Se introdujo en la esclusa y Voi hizo el resto. Las trazas de la visera registraron el paso al vacío. Clavain oyó cómo el traje crujía y chasqueaba de manera poco familiar mientras se ajustaba al espacio. La puerta exterior se alzó sobre pesados pistones. No pudo ver nada, salvo un rectángulo de oscuridad. Ni estrellas ni planetas. Tampoco el Cinturón Oxidado, ni siquiera las naves de los piratas.

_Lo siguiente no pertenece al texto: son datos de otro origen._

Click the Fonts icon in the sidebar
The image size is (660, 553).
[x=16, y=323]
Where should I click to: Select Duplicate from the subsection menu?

Siempre hacía falta valor para dejarse caer de una nave espacial, y mucho más si se carecía de todo medio para regresar. Clavain calculó que ese sencillo paso y el impulso que debía darse se contaban entre las dos o tres cosas más difíciles que había tenido que hacer en toda su vida.

Pero había que hacerlo.

Estaba fuera. Se giró lentamente y la lanzadera demarquista entró en su campo de visión mientras pasaba a su lado. No mostraba daños, salvo una o dos marcas de quemaduras superficiales en el casco, donde había sido golpeado por fragmentos al rojo de las naves de escolta. Al sexto o séptimo giro, los motores palpitaron y la lanzadera comenzó a incrementar la distancia con Clavain. Eso era bueno. No tenía sentido sacrificarse si Voi no sacaba provecho de ello.

Aguardó. Transcurrieron quizá unos cuatro minutos antes de que distinguiera las otras naves. Era evidente que se habían distanciado tras el ataque. Eran tres, como pensaban Voi y Perotet.